Dans la déclaration de situation familiale et patrimoniale remplie le 18 mai 2017, il confirme disposer d’un patrimoine d’une valeur d’un million d’euros.
Contrairement à ce qu’allègue M. [H] [T], la Cour de cassation n’a jamais jugé, dans son arrêt du 13 septembre 2017 n°15-20.294, que « le créancier professionnel qui n’a procédé à aucune vérification des déclarations de la caution ne peut se prévaloir de celle-ci pour établir que l’engagement n’était pas manifestement disproportionné ».
Au regard de l’ensemble de ces éléments, M. [H] [T] ne rapporte pas la preuve du caractère manifestement disproportionné de ses engagements de caution à la date de leur souscription.
Le moyen tiré du caractère manifestement disproportionné des cautionnements est donc rejeté et la CEPAC peut se prévaloir de ses cautionnements.
* Sur le défaut d’information
Pour les mêmes raisons que celles énoncées ci-dessus, il convient de prononcer la déchéance du droit de la CEPAC aux intérêts contractuels, pénalités de retard et autres accessoires de la dette, à compter du 22 juin 2018.
Au vu de l’ensemble de ces considérations, M. [T] sera condamné à payer à la CEPAC, en sa qualité de caution personnelle et solidaire de la SARL [T] les sommes suivantes expurgées des pénalités et intérêts conventionnels échus :
87.229 euros
Soit au total
Avec intérêts au taux légal à compter de la signification de la présente décision.
2024J00281 – 2609800041/7
Sur les frais du procès
M. [H] [T], qui succombe, sera tenu aux dépens de l’instance.
Il serait inéquitable de laisser à la charge de la CEPAC les frais irrépétibles qu’elle a dû engager pour la présente action, si bien que M. [H] [T] sera également condamné à lui payer la somme de 1.500 euros sur le fondement des dispositions de l’article 700 du code de procédure civile.
PAR CES MOTIFS,
LE TRIBUNAL, après en avoir délibéré conformément à la loi, statuant en premier ressort, par décision contradictoire et prononcée par mise à disposition au greffe,
PRONONCE la déchéance de tout droit aux pénalités et intérêts tant conventionnels que de retard de la Caisse d’Épargne Provence-Alpes-Corse à compter du 4 juillet 2017, s’agissant du prêt n°3922080,
PRONONCE la déchéance de tout droit aux pénalités et intérêts tant conventionnels que de retard de la Caisse d’Épargne Provence-Alpes-Corse à compter du 22 juin 2018, s’agissant du prêt n°4947697,
CONDAMNE M. [H] [T], en sa qualité de caution personnelle et solidaire de la SARL [T] et ce, dans la limite de son engagement, à payer à la Caisse d’Épargne Provence-Alpes-Corse, les sommes suivantes :
* seize mille huit cent cinquante-quatre euros et cinquante-deux cents (16.854,52 €) avec intérêts au taux légal à compter de la signification de la présente décision, au titre du prêt n°3922080
* quatre-vingt-sept mille deux cent vingt-neuf euros (87.229 €) avec intérêts au taux légal à compter de la signification de la présente décision, au titre du prêt n°4947697,
LE CONDAMNE aux entiers dépens.
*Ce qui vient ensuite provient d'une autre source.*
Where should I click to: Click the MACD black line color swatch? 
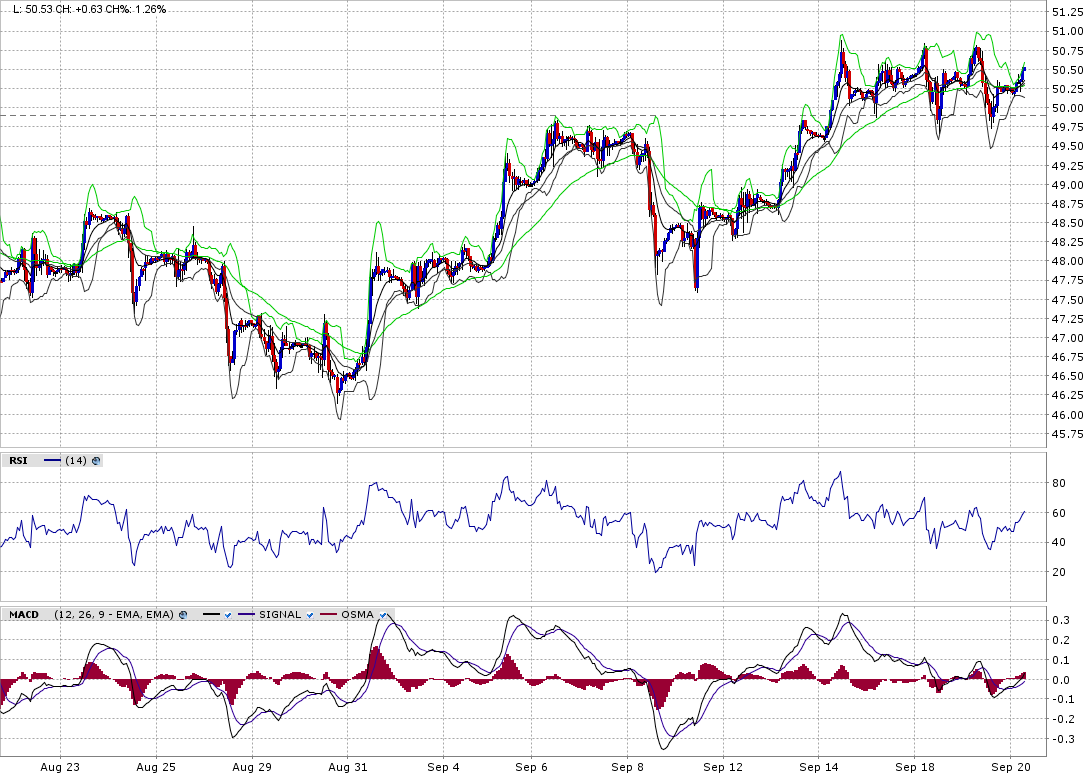point(210,614)
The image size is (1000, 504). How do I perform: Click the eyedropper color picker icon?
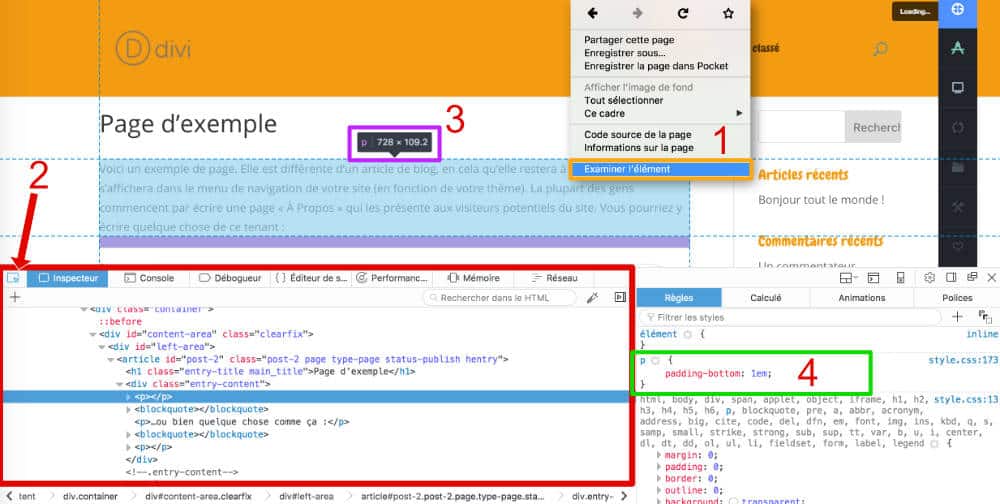(x=592, y=297)
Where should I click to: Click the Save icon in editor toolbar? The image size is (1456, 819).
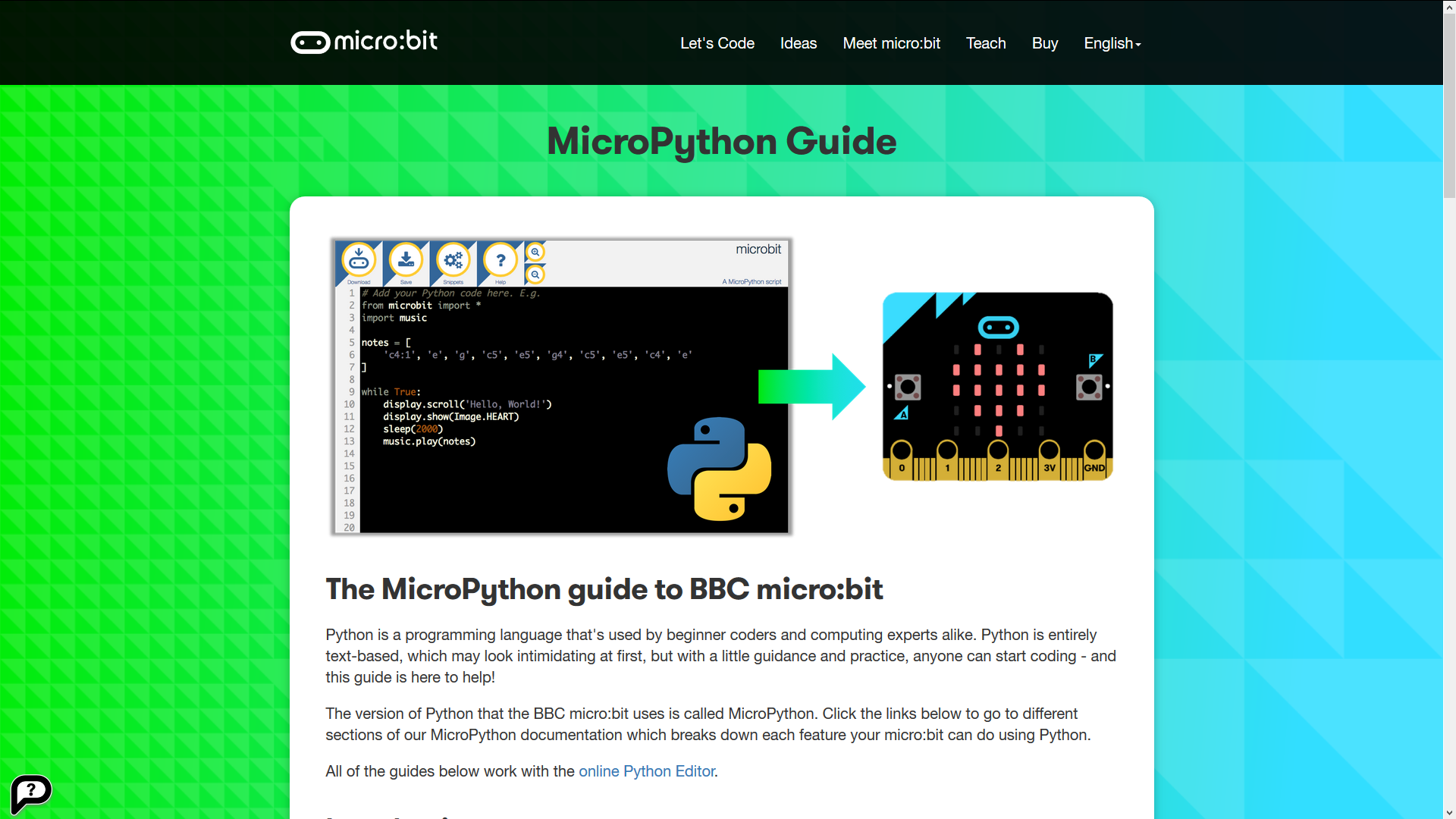coord(406,261)
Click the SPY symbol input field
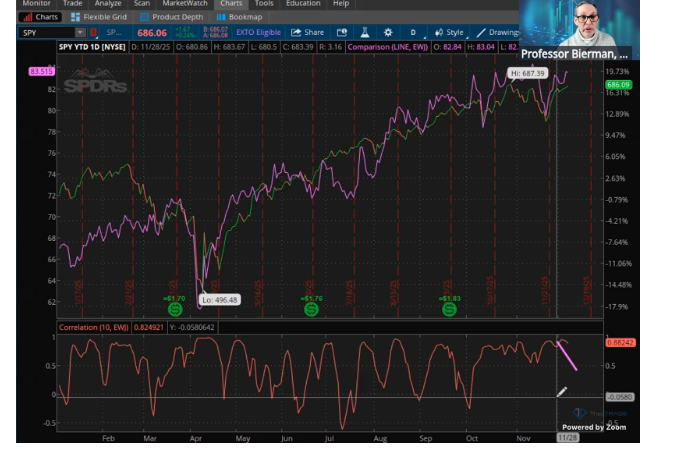679x449 pixels. [45, 33]
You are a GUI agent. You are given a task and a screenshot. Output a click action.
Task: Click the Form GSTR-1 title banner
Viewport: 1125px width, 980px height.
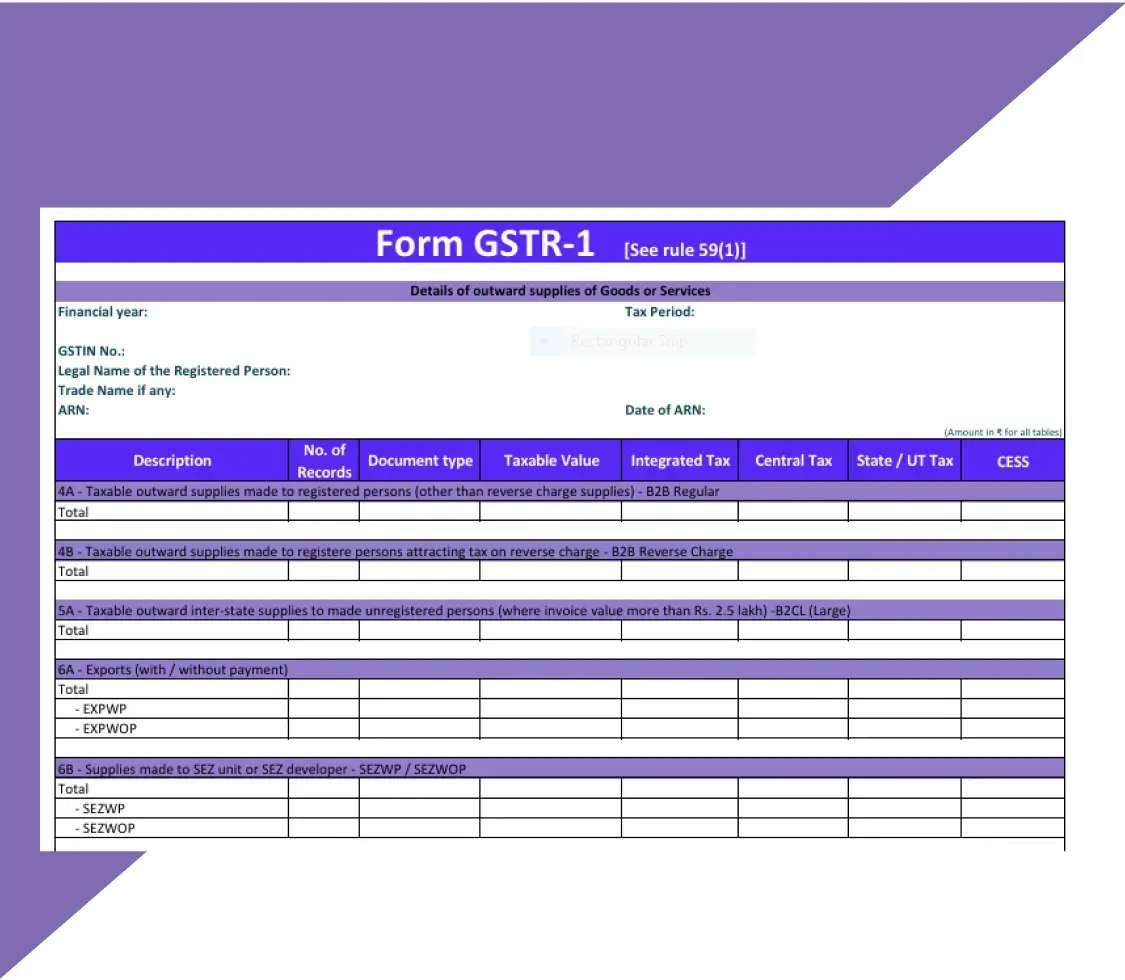click(x=559, y=244)
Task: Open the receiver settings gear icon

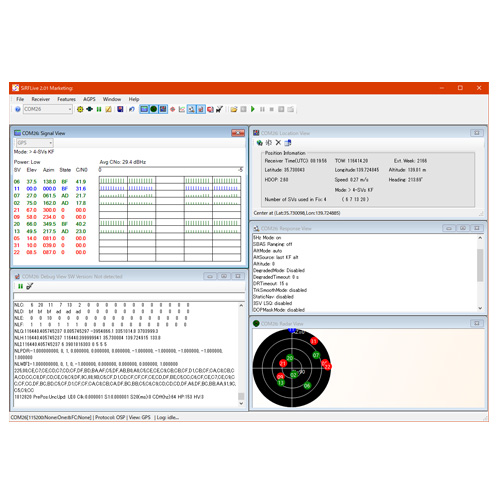Action: coord(80,109)
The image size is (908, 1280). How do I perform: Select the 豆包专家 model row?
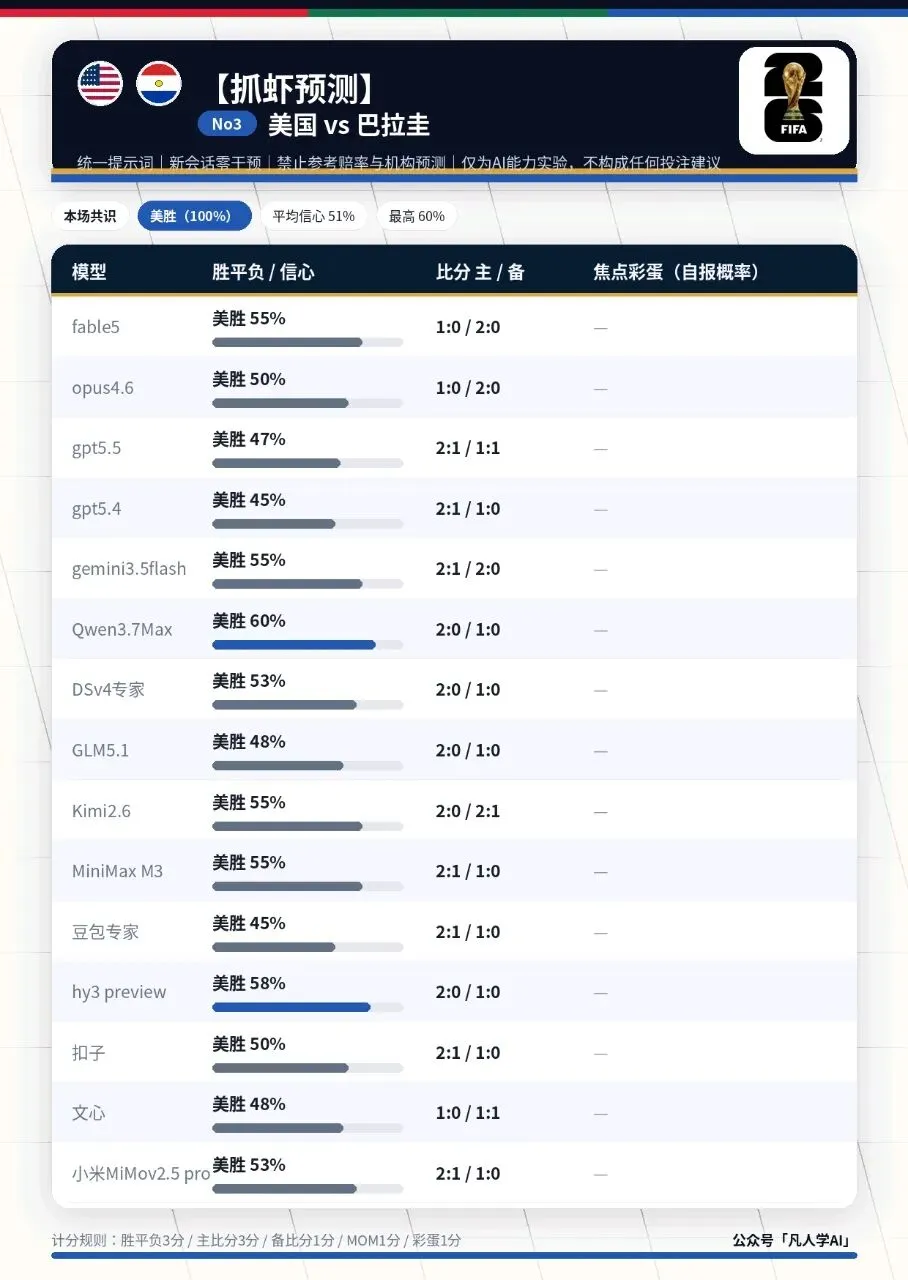point(454,931)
Lesdits dépens afférents aux frais de jugement liquidés à la somme de 59,79 € TTC, en ceux non compris les frais de signification du présent jugement et de ses suites s’il y a lieu,
LE CONDAMNE à payer à la Caisse d’Épargne Provence-Alpes-Corse la somme de mille cinq cents euros (1.500 €) sur le fondement des dispositions de l’article 700 du code de procédure civile.
RAPPELLE que le présent jugement est exécutoire de droit à titre provisoire.
Ainsi jugé et prononcé
Pour le Greffier Raphaëlle MORBY un greffier en ayant assuré la mise à disposition
Le Président Anne BAUDIER
Signe electroniquement par Anne BAUDIER
Signe electroniquement par Raphaëlle MORBY, un greffier ayant assure la mise a disposition.